What is High Availability?

Companies leverage information technology (IT) to increase the productivity of the people in the company and to automate many processes that would have to be done by people if computers and programs could not perform the tasks. The cost of using IT is very visible in the hard costs of hardware, software, and support staff. In most cases, the costs of IT are far outweighed by the costs saved through computing systems.

Managers often forget that IT is a critical component of business as companies use more and more technology to get the most out of the talents of their staff. Managers remember, very clearly, how important IT is when something fails and nobody is able to work at all, and customers are not being served. In many cases, failure of technology can cause a business to come to a complete halt.

High availability is the implementation of technology so that if a component fails, another can take over for it. By using highly available platforms, the downtime for a system can be reduced, and, in many cases, it can be reduced to a short enough time that the users of the system do not see the failure.
Using the example of a hard disk, which has a certain mean time before failure (MTBF) associated with it, we can also define availability. In most organizations, nobody cares much about failed hardware devices. Users of information technology care only that they can access the service or application that they need to perform their jobs. However, since we know that hardware devices will fail, administrators need to protect against the loss of services and applications needed to keep the business running.

When it comes to hard drives, administrators are able to build redundant disk sets, or redundant arrays of independent (sometimes described as inexpensive) disks (RAID), that will tolerate the failure of an individual component, but still provide the storage needed by the computer to provide access to the files or applications. Failed disks are not an issue if users and applications can still access the data stored on the disks. Again, it is all about access to the application or service availability, and the key to highly available platforms is minimizing downtime and maximizing availability.

What is Clustering?

A cluster is a group of independent computers working together as a single system to ensure that mission-critical applications and resources are as highly-available as possible. The group of computers is managed as a single system, it shares a common namespace, and it is specifically designed to minimize downtime caused by software and hardware failures.

The general concept in clustering is that there are nodes, which are computers that are members of the cluster that are either active or passive. Active nodes are running an application or service while passive nodes are in a standby state communicating with the active nodes so they can identify when there is a failure. In the event of a failure, the passive node then becomes active and starts running the service or application.

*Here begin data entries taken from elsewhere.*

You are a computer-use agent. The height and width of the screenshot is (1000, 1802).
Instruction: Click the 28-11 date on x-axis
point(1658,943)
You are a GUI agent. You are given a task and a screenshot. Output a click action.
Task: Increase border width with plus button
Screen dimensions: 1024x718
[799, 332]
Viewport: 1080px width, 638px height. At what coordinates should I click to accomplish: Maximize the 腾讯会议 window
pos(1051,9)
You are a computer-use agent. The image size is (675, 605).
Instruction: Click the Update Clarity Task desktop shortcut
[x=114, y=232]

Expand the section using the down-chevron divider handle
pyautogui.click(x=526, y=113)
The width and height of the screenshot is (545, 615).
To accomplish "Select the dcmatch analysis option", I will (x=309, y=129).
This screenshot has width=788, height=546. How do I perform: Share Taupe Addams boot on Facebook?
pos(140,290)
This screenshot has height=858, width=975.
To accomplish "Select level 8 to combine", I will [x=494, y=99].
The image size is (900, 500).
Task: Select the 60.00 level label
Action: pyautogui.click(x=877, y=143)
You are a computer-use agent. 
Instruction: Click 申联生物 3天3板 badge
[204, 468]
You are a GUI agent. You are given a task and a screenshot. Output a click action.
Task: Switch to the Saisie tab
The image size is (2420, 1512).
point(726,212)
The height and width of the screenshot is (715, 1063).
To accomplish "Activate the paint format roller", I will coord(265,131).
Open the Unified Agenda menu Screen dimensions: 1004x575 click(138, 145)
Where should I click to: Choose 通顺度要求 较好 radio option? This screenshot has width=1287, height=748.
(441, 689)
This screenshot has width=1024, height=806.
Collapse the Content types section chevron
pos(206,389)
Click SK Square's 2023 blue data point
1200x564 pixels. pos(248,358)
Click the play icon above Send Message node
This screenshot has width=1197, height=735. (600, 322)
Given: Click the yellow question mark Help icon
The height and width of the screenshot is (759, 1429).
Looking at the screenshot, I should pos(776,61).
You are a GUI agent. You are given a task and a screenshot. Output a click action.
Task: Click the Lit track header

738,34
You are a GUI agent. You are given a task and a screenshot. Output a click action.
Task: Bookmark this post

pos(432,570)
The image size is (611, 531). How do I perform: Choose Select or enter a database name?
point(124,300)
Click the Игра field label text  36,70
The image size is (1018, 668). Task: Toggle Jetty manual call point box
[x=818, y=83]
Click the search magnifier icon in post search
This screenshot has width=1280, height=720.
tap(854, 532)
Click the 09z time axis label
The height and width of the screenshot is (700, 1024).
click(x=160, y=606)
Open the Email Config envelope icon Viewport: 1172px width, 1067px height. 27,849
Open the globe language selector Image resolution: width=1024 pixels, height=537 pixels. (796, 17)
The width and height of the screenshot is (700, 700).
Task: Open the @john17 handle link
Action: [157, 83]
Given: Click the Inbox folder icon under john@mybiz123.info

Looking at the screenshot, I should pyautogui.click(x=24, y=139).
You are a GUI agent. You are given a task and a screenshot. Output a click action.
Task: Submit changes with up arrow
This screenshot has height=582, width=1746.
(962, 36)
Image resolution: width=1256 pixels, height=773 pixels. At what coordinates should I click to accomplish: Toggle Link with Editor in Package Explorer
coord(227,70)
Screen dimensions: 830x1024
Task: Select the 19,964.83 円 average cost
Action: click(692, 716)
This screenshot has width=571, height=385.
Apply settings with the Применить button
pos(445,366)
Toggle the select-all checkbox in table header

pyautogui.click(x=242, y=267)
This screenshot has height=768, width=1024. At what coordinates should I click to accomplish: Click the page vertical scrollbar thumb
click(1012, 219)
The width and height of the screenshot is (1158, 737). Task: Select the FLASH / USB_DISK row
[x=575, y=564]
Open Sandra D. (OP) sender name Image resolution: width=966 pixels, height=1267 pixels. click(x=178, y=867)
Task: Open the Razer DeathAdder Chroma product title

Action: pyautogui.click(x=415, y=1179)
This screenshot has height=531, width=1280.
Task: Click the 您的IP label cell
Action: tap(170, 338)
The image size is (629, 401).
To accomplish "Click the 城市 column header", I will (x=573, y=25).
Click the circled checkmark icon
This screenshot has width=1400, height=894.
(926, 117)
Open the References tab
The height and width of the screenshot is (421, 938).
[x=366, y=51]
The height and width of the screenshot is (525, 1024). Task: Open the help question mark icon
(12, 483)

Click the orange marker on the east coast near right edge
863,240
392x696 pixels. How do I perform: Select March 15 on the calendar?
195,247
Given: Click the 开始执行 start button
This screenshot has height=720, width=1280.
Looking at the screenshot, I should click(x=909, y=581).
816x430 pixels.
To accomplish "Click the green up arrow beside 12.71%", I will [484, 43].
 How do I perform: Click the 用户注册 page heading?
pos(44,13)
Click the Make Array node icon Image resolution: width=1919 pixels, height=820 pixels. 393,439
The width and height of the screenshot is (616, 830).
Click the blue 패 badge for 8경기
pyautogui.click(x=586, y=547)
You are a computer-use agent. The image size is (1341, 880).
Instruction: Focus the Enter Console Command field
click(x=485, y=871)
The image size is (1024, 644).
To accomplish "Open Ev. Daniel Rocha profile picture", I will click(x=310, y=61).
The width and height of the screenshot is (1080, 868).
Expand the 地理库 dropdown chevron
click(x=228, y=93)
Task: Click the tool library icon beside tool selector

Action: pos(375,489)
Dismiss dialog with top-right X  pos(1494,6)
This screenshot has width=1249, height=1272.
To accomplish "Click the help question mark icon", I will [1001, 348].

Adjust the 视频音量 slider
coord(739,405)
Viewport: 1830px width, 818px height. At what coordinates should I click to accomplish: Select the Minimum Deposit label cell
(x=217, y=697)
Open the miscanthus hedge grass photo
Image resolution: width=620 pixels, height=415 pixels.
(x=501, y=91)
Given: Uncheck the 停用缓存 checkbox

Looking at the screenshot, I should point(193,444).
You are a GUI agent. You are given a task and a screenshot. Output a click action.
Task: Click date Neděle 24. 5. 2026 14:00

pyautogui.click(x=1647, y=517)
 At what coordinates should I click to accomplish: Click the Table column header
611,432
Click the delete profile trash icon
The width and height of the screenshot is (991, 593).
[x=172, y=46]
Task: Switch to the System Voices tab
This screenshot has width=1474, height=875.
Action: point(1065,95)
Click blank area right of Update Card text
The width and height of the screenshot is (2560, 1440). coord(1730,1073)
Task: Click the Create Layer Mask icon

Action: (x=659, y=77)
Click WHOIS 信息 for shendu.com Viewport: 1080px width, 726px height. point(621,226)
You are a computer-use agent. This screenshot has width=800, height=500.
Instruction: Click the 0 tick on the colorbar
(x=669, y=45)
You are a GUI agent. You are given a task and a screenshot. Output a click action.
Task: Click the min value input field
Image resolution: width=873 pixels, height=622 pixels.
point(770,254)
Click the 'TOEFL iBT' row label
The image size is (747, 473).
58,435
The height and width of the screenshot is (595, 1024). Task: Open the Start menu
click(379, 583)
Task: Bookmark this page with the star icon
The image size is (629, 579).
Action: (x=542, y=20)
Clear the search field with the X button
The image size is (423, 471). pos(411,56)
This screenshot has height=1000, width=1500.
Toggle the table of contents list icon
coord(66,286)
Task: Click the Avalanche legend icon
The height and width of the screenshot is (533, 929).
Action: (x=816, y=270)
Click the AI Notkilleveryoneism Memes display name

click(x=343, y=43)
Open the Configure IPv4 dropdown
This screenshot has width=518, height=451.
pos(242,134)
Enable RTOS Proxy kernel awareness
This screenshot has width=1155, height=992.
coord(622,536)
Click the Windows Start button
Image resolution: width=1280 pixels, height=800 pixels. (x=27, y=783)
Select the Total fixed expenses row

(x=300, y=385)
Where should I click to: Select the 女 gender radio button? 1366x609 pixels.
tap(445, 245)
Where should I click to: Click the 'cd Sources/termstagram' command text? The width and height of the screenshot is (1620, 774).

In the figure, there are two computers that are also known as nodes. The nodes, combined, make up the cluster. Each of the nodes has at least two network adapters. One of the network adapters is used to connect each node to the network. The second network adapter is used to connect the nodes to each other via a private network, also called a heartbeat network. The private network is used by the cluster service so the nodes can talk to each other and verify that each other are up and running. The process of verification uses two processes called the looksalive resource check and the isalive resource check. If the resources in the cluster fail to respond to the resource checks after the appropriate amount of time, the passive node will assume that the active node has failed and will start up the service or application that is running on the cluster in the virtual server. Some nodes will also have a third network adapter dedicated to the iSCSI network to access the iSCSI SAN. If an iSCSI SAN is used, each node will connect to the SAN through a dedicated network adapter to a private network that the iSCSI SAN also uses.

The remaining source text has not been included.